Material to process:
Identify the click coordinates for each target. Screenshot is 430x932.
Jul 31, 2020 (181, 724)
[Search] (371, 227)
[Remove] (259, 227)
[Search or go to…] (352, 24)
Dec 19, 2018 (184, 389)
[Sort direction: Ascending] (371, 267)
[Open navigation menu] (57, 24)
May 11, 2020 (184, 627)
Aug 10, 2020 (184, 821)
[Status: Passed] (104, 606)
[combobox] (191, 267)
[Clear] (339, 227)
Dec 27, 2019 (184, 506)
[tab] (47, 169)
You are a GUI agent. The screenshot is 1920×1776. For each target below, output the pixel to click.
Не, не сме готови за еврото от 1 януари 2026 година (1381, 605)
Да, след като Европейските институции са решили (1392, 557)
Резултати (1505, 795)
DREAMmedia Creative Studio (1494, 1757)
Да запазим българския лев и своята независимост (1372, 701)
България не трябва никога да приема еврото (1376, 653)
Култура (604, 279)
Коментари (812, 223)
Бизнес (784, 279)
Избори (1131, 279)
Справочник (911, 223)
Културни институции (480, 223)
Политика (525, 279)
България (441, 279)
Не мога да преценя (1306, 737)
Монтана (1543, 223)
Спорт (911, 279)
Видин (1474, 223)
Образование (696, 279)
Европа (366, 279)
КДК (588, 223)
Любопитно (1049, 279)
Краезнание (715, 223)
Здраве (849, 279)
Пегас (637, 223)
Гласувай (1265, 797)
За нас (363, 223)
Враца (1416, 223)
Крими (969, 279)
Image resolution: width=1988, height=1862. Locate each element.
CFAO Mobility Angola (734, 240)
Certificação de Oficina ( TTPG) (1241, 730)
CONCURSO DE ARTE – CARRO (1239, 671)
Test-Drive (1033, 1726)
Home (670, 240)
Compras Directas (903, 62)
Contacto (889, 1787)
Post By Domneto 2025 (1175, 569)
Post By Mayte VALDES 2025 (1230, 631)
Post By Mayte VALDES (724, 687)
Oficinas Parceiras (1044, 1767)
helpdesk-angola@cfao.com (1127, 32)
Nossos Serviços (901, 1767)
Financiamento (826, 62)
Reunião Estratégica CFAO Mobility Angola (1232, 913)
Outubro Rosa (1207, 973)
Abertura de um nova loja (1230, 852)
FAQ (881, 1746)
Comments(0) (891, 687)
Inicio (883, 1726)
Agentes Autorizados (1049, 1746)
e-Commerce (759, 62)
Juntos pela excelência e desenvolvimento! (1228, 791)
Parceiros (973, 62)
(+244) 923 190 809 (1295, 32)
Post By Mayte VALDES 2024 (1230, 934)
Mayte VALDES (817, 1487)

Task objective: Transcribe, with no changes, the listing above from its first line through the line with "Outubro Rosa (1207, 973)", including that line, and stop once it is done.

Completed exercise:
Identify the click coordinates for each target. Screenshot is 430x932.
Jul 31, 2020 (181, 724)
[Search] (371, 227)
[Remove] (259, 227)
[Search or go to…] (352, 24)
Dec 19, 2018 (184, 389)
[Sort direction: Ascending] (371, 267)
[Open navigation menu] (57, 24)
May 11, 2020 (184, 627)
Aug 10, 2020 (184, 821)
[Status: Passed] (104, 606)
[combobox] (191, 267)
[Clear] (339, 227)
Dec 27, 2019 (184, 506)
[tab] (47, 169)
You are a GUI agent. The screenshot is 1920×1776. For each target below, output the pixel to click.
Не, не сме готови за еврото от 1 януари 2026 година (1381, 605)
Да, след като Европейските институции са решили (1392, 557)
Резултати (1505, 795)
DREAMmedia Creative Studio (1494, 1757)
Да запазим българския лев и своята независимост (1372, 701)
България не трябва никога да приема еврото (1376, 653)
Култура (604, 279)
Коментари (812, 223)
Бизнес (784, 279)
Избори (1131, 279)
Справочник (911, 223)
Културни институции (480, 223)
Политика (525, 279)
България (441, 279)
Не мога да преценя (1306, 737)
Монтана (1543, 223)
Спорт (911, 279)
Видин (1474, 223)
Образование (696, 279)
Европа (366, 279)
КДК (588, 223)
Любопитно (1049, 279)
Краезнание (715, 223)
Здраве (849, 279)
Пегас (637, 223)
Гласувай (1265, 797)
За нас (363, 223)
Враца (1416, 223)
Крими (969, 279)
Image resolution: width=1988, height=1862. Locate each element.
CFAO Mobility Angola (734, 240)
Certificação de Oficina ( TTPG) (1241, 730)
CONCURSO DE ARTE – CARRO (1239, 671)
Test-Drive (1033, 1726)
Home (670, 240)
Compras Directas (903, 62)
Contacto (889, 1787)
Post By Domneto 2025 (1175, 569)
Post By Mayte VALDES 2025 (1230, 631)
Post By Mayte VALDES (724, 687)
Oficinas Parceiras (1044, 1767)
helpdesk-angola@cfao.com (1127, 32)
Nossos Serviços (901, 1767)
Financiamento (826, 62)
Reunião Estratégica CFAO Mobility Angola (1232, 913)
Outubro Rosa (1207, 973)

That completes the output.